On 13 Mrz., 17:59, William Hughes <wpihug...@gmail.com> wrote: > On Mar 13, 5:37 pm, WM <mueck...@rz.fh-augsburg.de> wrote: > > > On 13 Mrz., 13:19, William Hughes <wpihug...@gmail.com> wrote: > > <snip> > > > > If you wish to contest this, use my words not > > > yours (e.g. I have never said "The list contains more > > > numbers than fit into a single line", I have said > > > "There is no line in the list which contains every > > > number in the list".) > > > Correct. The list has more numbers than a single line has. Since every > > number that is in the list, must be in at least one line, this implies > > that the numbers are in more than one line. > > To be precise, a set of lines, say K, that contains all the numbers > contains at least two lines.

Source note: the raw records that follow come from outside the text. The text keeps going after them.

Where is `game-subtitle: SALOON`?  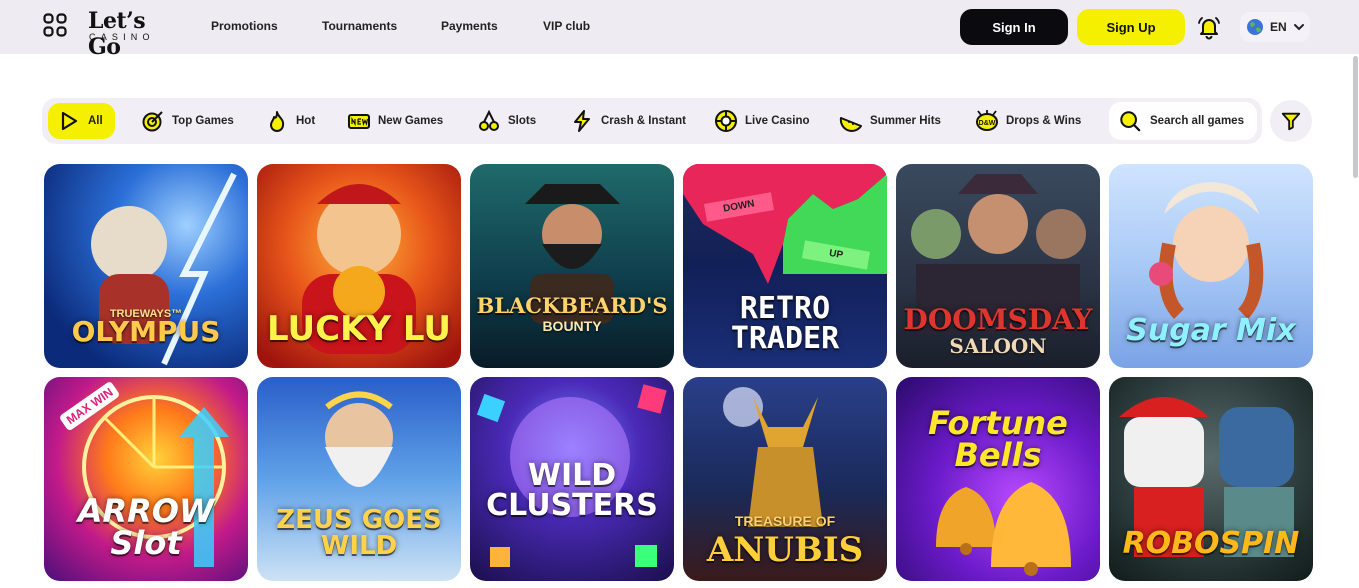 game-subtitle: SALOON is located at coordinates (998, 346).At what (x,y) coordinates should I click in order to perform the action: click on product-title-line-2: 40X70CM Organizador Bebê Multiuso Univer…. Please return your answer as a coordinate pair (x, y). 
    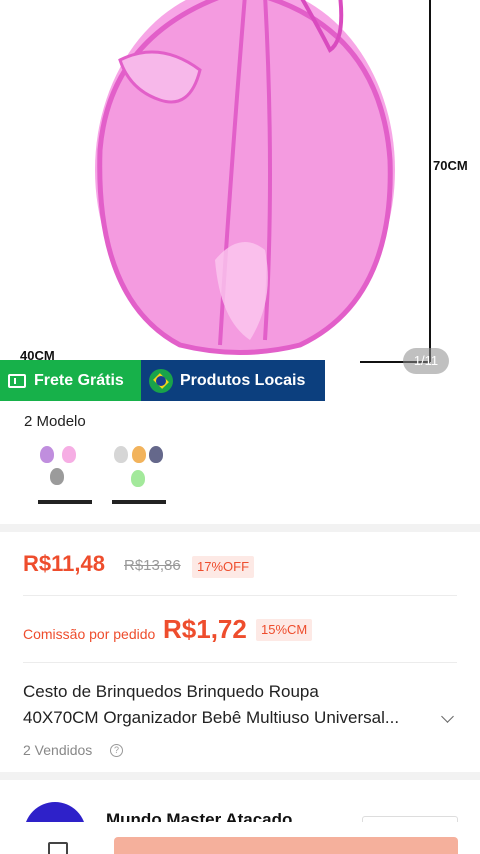
    Looking at the image, I should click on (211, 718).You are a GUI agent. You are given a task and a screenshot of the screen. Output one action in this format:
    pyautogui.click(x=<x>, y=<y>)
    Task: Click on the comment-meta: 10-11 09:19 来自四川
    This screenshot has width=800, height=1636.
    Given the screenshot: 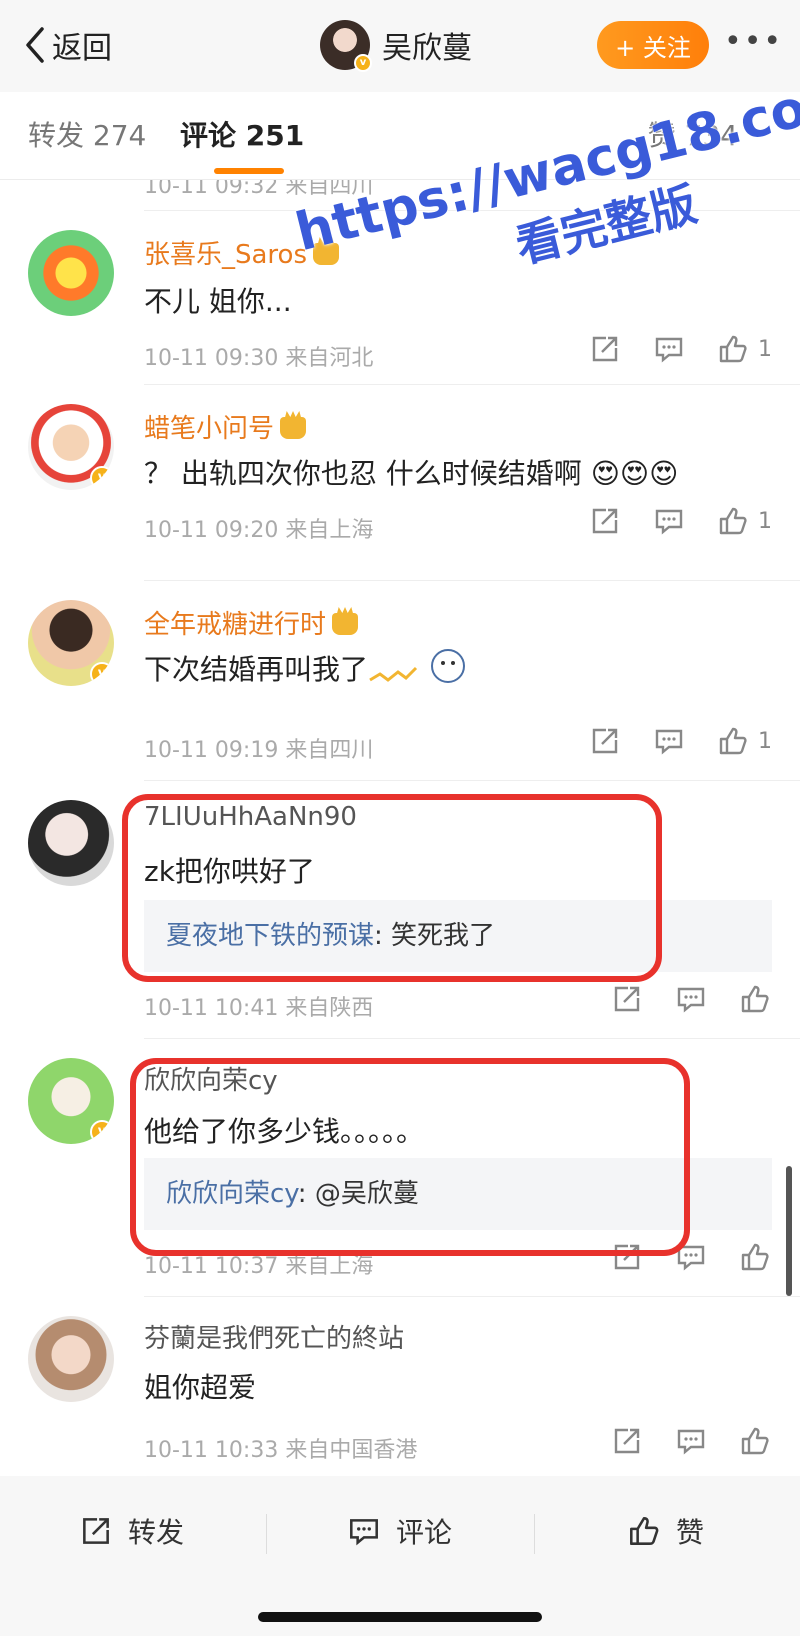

In actual infinity, this is not avoidable. We note: At least two lines belong to the set that contains all numbers. We call these lines necessary lines. So the set of necessary lines is not empty.
> However, this does *not* imply that > there are two numbers that are not in a single line.
Why then should two lines be necessary? One being the substitute in case the other falls ill?
> Nor does it imply that there is a necessary line in K.
If there is not one necessary line, then there are two or more required. Proof: If you remove all lines from the list, then there remains no line and no number.
> Note that a sufficient set does not imply a necessary line > even in potential infinity. There is no line that is needed > to make L have an unfindable last line.
So you believe that there can remain all numbers in the list after removing all lines? That is a remarkable claim. I would not accept it in mathematics.
Note in actual infinity it makes sense to talk about all lines and to remove all lines.